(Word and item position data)
--- Begin ---

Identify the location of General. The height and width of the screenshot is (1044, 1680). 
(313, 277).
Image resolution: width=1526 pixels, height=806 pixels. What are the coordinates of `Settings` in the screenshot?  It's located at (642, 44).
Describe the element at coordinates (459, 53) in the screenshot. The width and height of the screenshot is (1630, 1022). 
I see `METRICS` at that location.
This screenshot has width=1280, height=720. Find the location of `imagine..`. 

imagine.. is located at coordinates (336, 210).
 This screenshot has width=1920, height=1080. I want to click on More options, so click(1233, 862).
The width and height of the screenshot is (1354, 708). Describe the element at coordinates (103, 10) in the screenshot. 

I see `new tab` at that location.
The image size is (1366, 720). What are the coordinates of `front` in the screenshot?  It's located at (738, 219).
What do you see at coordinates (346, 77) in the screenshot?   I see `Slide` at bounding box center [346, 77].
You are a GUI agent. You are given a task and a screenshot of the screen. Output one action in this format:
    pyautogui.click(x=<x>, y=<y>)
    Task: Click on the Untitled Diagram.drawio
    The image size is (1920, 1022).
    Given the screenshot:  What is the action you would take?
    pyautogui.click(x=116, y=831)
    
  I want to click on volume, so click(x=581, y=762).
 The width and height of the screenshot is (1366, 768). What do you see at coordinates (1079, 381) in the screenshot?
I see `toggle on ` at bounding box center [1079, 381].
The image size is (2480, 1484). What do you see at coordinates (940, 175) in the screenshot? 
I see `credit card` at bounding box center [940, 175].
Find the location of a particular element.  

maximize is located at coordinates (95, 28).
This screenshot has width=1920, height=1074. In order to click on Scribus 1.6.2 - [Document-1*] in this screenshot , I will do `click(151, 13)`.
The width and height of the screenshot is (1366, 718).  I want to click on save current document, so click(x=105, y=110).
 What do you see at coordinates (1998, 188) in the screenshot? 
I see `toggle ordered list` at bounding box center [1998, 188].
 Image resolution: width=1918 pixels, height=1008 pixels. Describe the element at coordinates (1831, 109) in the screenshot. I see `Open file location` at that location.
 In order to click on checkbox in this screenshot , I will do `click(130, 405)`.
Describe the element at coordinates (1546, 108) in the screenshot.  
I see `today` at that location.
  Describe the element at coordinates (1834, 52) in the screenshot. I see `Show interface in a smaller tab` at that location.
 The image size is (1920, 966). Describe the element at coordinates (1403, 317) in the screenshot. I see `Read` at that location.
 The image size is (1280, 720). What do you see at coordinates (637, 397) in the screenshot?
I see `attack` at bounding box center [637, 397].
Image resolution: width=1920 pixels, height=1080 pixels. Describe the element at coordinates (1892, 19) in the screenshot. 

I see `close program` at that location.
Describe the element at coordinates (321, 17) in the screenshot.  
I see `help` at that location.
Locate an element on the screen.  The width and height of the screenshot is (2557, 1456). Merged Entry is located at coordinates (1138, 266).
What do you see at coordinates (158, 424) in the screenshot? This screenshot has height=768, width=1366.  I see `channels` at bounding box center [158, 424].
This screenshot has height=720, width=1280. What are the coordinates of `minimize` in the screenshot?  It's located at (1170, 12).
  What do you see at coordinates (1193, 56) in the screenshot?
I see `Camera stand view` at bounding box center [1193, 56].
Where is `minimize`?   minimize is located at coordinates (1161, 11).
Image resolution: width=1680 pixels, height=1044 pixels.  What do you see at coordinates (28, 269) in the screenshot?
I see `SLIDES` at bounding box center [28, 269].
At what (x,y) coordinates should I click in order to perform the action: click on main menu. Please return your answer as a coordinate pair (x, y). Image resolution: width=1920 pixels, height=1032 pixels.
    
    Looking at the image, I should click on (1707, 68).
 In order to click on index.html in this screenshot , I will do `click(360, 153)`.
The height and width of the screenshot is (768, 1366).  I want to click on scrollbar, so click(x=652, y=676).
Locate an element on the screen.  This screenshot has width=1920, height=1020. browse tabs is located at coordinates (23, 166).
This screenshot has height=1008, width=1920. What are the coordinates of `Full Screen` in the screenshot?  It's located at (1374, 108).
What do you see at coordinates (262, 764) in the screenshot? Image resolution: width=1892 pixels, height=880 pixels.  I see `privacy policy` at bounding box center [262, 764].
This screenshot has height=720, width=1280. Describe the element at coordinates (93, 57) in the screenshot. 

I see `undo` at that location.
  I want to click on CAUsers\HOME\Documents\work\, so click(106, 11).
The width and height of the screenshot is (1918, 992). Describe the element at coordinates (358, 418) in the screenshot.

--- End ---

### THE PROBLEM
Please put each line of the entries above into a numbered list, leaving out the blank lines.

### TASK RESULT
1. Identify the location of General. The height and width of the screenshot is (1044, 1680). 
2. (313, 277).
3. Image resolution: width=1526 pixels, height=806 pixels. What are the coordinates of `Settings` in the screenshot?  It's located at (642, 44).
4. Describe the element at coordinates (459, 53) in the screenshot. The width and height of the screenshot is (1630, 1022). 
5. I see `METRICS` at that location.
6. This screenshot has width=1280, height=720. Find the location of `imagine..`. 
7. imagine.. is located at coordinates (336, 210).
8.  This screenshot has width=1920, height=1080. I want to click on More options, so click(1233, 862).
9. The width and height of the screenshot is (1354, 708). Describe the element at coordinates (103, 10) in the screenshot. 
10. I see `new tab` at that location.
11. The image size is (1366, 720). What are the coordinates of `front` in the screenshot?  It's located at (738, 219).
12. What do you see at coordinates (346, 77) in the screenshot?   I see `Slide` at bounding box center [346, 77].
13. You are a GUI agent. You are given a task and a screenshot of the screen. Output one action in this format:
14.     pyautogui.click(x=<x>, y=<y>)
15.     Task: Click on the Untitled Diagram.drawio
16.     The image size is (1920, 1022).
17.     Given the screenshot:  What is the action you would take?
18.     pyautogui.click(x=116, y=831)
19.   I want to click on volume, so click(x=581, y=762).
20.  The width and height of the screenshot is (1366, 768). What do you see at coordinates (1079, 381) in the screenshot?
21. I see `toggle on ` at bounding box center [1079, 381].
22. The image size is (2480, 1484). What do you see at coordinates (940, 175) in the screenshot? 
23. I see `credit card` at bounding box center [940, 175].
24. Find the location of a particular element.  
25. maximize is located at coordinates (95, 28).
26. This screenshot has width=1920, height=1074. In order to click on Scribus 1.6.2 - [Document-1*] in this screenshot , I will do `click(151, 13)`.
27. The width and height of the screenshot is (1366, 718).  I want to click on save current document, so click(x=105, y=110).
28.  What do you see at coordinates (1998, 188) in the screenshot? 
29. I see `toggle ordered list` at bounding box center [1998, 188].
30.  Image resolution: width=1918 pixels, height=1008 pixels. Describe the element at coordinates (1831, 109) in the screenshot. I see `Open file location` at that location.
31.  In order to click on checkbox in this screenshot , I will do `click(130, 405)`.
32. Describe the element at coordinates (1546, 108) in the screenshot.  
33. I see `today` at that location.
34.   Describe the element at coordinates (1834, 52) in the screenshot. I see `Show interface in a smaller tab` at that location.
35.  The image size is (1920, 966). Describe the element at coordinates (1403, 317) in the screenshot. I see `Read` at that location.
36.  The image size is (1280, 720). What do you see at coordinates (637, 397) in the screenshot?
37. I see `attack` at bounding box center [637, 397].
38. Image resolution: width=1920 pixels, height=1080 pixels. Describe the element at coordinates (1892, 19) in the screenshot. 
39. I see `close program` at that location.
40. Describe the element at coordinates (321, 17) in the screenshot.  
41. I see `help` at that location.
42. Locate an element on the screen.  The width and height of the screenshot is (2557, 1456). Merged Entry is located at coordinates (1138, 266).
43. What do you see at coordinates (158, 424) in the screenshot? This screenshot has height=768, width=1366.  I see `channels` at bounding box center [158, 424].
44. This screenshot has height=720, width=1280. What are the coordinates of `minimize` in the screenshot?  It's located at (1170, 12).
45.   What do you see at coordinates (1193, 56) in the screenshot?
46. I see `Camera stand view` at bounding box center [1193, 56].
47. Where is `minimize`?   minimize is located at coordinates (1161, 11).
48. Image resolution: width=1680 pixels, height=1044 pixels.  What do you see at coordinates (28, 269) in the screenshot?
49. I see `SLIDES` at bounding box center [28, 269].
50. At what (x,y) coordinates should I click in order to perform the action: click on main menu. Please return your answer as a coordinate pair (x, y). Image resolution: width=1920 pixels, height=1032 pixels.
51.     Looking at the image, I should click on (1707, 68).
52.  In order to click on index.html in this screenshot , I will do `click(360, 153)`.
53. The height and width of the screenshot is (768, 1366).  I want to click on scrollbar, so click(x=652, y=676).
54. Locate an element on the screen.  This screenshot has width=1920, height=1020. browse tabs is located at coordinates (23, 166).
55. This screenshot has height=1008, width=1920. What are the coordinates of `Full Screen` in the screenshot?  It's located at (1374, 108).
56. What do you see at coordinates (262, 764) in the screenshot? Image resolution: width=1892 pixels, height=880 pixels.  I see `privacy policy` at bounding box center [262, 764].
57. This screenshot has height=720, width=1280. Describe the element at coordinates (93, 57) in the screenshot. 
58. I see `undo` at that location.
59.   I want to click on CAUsers\HOME\Documents\work\, so click(106, 11).
60. The width and height of the screenshot is (1918, 992). Describe the element at coordinates (358, 418) in the screenshot.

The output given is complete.